業平の伝説をしのび、この道をたどるのも面白いだろう。(NPO法人奈良まほろばソムリエの会 西川誠)
伊勢物語の23段の話は「筒井筒」(丸い井戸の竹垣のこと)と呼ばれる。この話を世阿弥は能「井筒」に仕立てた。業平ゆかりの寺は、奈良市にある。『奈良まほろばソムリエ検定 公式テキストブック』(山と渓谷社刊)の「不退寺(奈良市法蓮町)」によると、
正式には不退転法輪寺。平城天皇が仮住まいした「萱の御所」が阿保親王と子の在原業平に伝えられ、業平が仁明天皇の勅命により自作の観世音像を祀ったことに始まるという。鎌倉時代の正和六年(一三一七)に南門と多宝塔が建てられたが、寛正五年(一四六四)にいずれかの堂宇が焼失した。
本堂・南門・多宝塔、再建された本堂はいずれも重要文化財、本堂前に鎌倉時代の梵字四面角塔婆が立つ。裏山の墓地にある鎌倉時代の五輪塔は、在原業平の供養塔であるとの伝承もある。
今、NPO法人「奈良まほろばソムリエの会」では、万葉集ゆかりの地を訪ねるバスツアーを行っている。

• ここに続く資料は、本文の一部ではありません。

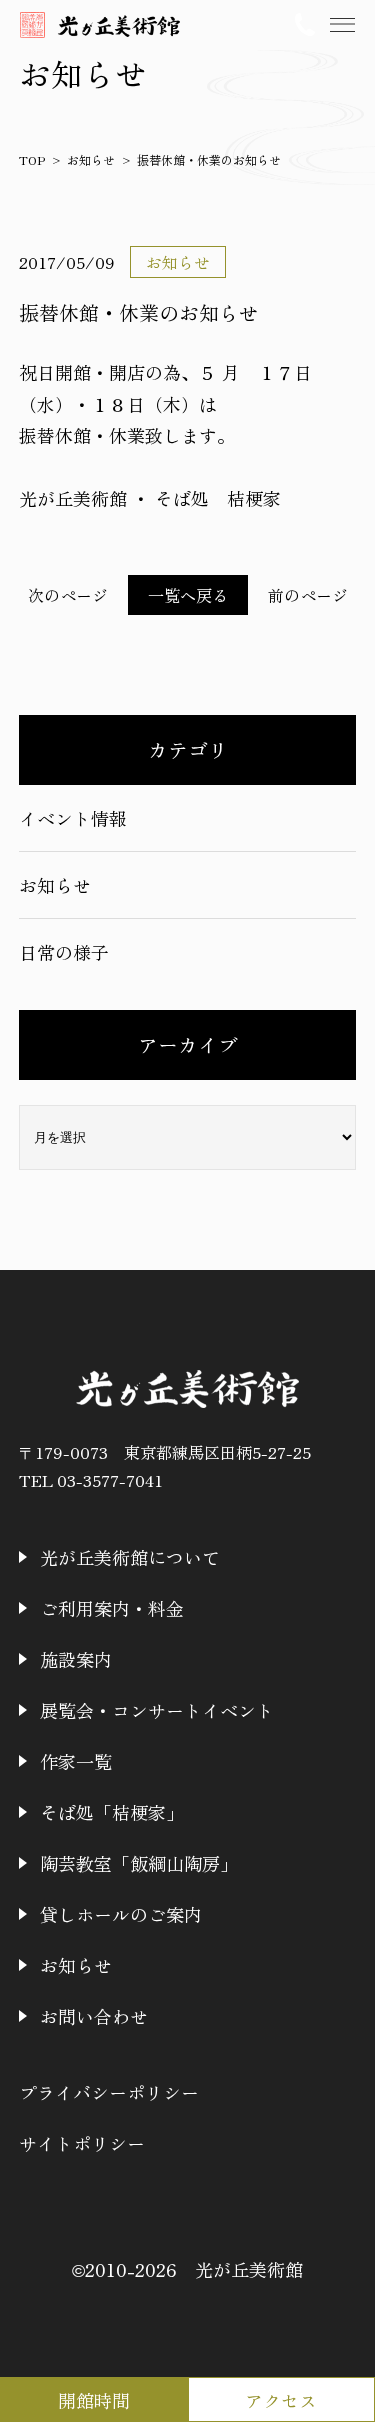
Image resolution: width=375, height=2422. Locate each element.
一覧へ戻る (188, 595)
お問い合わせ (94, 2016)
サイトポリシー (82, 2143)
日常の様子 (64, 952)
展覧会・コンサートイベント (157, 1710)
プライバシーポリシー (109, 2092)
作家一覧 (76, 1761)
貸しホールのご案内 (121, 1914)
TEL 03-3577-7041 (91, 1480)
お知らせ (55, 885)
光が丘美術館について (130, 1557)
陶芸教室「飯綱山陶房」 (139, 1863)
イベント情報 (73, 818)
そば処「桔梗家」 (112, 1812)
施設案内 (76, 1659)
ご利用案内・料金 (112, 1608)
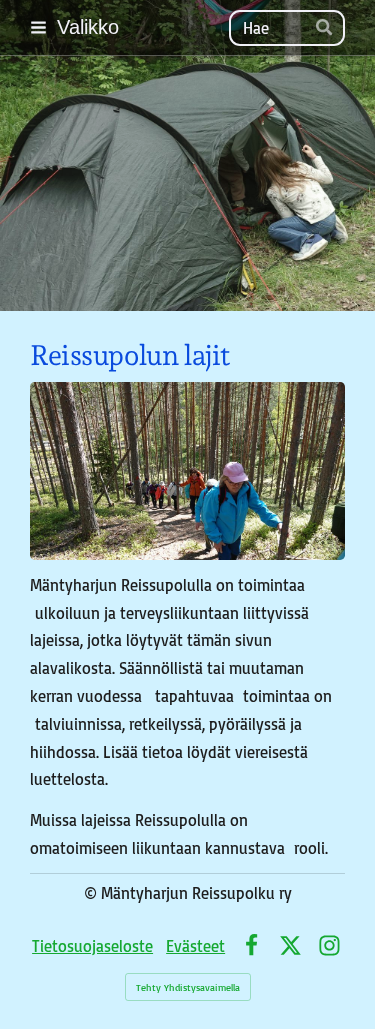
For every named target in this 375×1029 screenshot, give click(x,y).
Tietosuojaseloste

9月14日(土)と23日(月・祝)には「宇陀コース」を実施する。六歌仙の1人で奈良にゆかりのある在原業平の歌などのゆかり地めぐりも、面白いかも知れない。私も暑さが和らげば、業平道を歩いてみたいと思っている。
西川さん、興味深いお話を有難うございました!
平安時代に書かれた「伊勢物語」全125段の多くは「昔、男ありけり」の書き出しで始まる。主人公「男」のモデルとされるのが、在原業平(ありわらのなりひら 825~880年)である。
業平は平城(へいぜい)天皇の孫で、父は阿保(あぼ)親王。歌を詠めば六歌仙に数えられ、容姿は端麗、光源氏のモデルといわれる。こんな男がモテないわけはない。百人一首の「ちはやふる神代もきかず竜田川 からくれなゐに水くくるとは」の歌でも知られる。
伊勢物語の23段には、妻とのなれそめや、愛人・河内姫とのやりとりなどが書かれていて、姫の住む河内高安(現大阪府八尾市)に通った道が「業平道」として現代にも伝わる。
業平の住まい跡とされる在原神社=天理市櫟本町
業平の住まいは、現在の天理市櫟本(いちのもと)町の在原神社がその跡とされていて、幼なじみの妻と遊んだ思い出の井戸も境内に残る。そこから業平道をたどると大和高安(現斑鳩町高安)に着く。この集落はその昔、富の小川村と言ったが、業平が河内高安に通った際に立ち寄っていたので「高安」と呼ばれるようになったそうだ。色男の業平に連れ去られないように村の娘たちは鍋の炭を顔に塗り、醜く装ったという伝承もある。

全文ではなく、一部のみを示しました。